Earlier this month, self-driving car company Waymo announced that it had raised $16 billion (largely from its parent company, Alphabet) at a $126 billion post-money valuation. This is a big number. And according to Bloomberg, the company's annualized revenue run rate is around $350 million, meaning its current valuation is sitting at 360x revenue.
Multiples can often be sky-high for new, huge-bet companies, but Om Malik recently offered an interesting take on the "physics of the problem."
As of the end of 2025, Waymo was operating approximately 2,500 vehicles across its cities, with San Francisco and Los Angeles currently responsible for about 68% of the company's rides. And these cars are already running 16 hours a day, with an estimated 18 minutes of average idle time between trips.

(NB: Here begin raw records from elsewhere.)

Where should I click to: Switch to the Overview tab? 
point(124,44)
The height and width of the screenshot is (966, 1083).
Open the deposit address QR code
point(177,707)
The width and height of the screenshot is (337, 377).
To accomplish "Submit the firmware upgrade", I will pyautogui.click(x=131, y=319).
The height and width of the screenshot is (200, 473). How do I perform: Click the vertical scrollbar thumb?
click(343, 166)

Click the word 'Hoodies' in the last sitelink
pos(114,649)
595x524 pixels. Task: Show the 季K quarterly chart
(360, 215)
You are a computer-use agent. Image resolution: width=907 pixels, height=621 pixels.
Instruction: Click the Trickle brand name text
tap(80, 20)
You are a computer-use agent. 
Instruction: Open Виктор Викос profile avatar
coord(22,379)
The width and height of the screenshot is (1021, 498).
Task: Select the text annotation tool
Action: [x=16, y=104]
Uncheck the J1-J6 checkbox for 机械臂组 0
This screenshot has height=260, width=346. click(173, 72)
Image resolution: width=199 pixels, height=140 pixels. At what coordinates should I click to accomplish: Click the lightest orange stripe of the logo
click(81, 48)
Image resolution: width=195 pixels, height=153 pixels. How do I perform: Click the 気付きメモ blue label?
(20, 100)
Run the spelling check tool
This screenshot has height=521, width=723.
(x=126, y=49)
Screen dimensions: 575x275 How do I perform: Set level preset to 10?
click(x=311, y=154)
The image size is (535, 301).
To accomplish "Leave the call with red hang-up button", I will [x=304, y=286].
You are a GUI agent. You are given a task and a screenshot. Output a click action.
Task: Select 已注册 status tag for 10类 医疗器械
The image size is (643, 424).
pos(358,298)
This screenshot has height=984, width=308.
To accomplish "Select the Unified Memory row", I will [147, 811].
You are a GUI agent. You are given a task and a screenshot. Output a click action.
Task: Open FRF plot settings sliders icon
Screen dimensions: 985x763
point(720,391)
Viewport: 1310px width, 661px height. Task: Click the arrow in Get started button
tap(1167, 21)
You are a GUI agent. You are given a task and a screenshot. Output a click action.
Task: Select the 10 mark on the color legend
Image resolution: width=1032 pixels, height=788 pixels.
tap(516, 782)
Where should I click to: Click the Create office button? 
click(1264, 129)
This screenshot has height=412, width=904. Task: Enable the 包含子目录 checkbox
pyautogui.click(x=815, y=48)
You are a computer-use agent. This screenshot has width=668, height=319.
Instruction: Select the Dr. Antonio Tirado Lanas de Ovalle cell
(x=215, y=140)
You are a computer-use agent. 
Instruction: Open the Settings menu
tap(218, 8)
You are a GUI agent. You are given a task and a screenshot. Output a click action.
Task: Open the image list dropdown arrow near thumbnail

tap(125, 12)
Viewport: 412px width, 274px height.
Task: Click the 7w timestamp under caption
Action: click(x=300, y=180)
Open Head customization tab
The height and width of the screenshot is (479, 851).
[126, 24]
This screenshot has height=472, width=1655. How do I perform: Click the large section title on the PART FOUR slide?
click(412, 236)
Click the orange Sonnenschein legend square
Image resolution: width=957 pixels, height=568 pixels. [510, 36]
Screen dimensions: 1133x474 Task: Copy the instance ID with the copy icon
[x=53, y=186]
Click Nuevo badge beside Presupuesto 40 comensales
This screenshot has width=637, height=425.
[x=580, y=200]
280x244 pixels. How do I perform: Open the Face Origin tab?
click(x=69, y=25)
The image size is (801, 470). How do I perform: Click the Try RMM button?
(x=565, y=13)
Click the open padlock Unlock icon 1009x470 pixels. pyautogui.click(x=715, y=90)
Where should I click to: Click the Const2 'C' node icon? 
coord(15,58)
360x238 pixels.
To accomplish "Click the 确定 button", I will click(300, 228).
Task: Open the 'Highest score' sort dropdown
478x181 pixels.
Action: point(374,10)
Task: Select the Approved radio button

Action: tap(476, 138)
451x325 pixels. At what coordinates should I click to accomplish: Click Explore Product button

To get from 400,000 trips per week (where they are today) to 1 million trips per week (where they want to be by the end of 2026), Om estimates that the company will need to add at least another 3,500 vehicles to its fleet.
If I then ask Gemini to extrapolate this out such that its revenue increases enough to drop its multiple down to 30x revenue, the company needs a global fleet close to 25,000 vehicles. That's ~22,500 more than it has today, and at $175k per Jaguar, that's an additional $4 billion in vehicles.
I guess it has the money for that, but it'll be fascinating to see how easily the company is able to scale around the world. This year, the plan is to expand to 20 more cities (with a list that erroneously leaves out Toronto). If successful, this will have a profound impact on our cities. And the lofty valuation represents an expectation that it will be.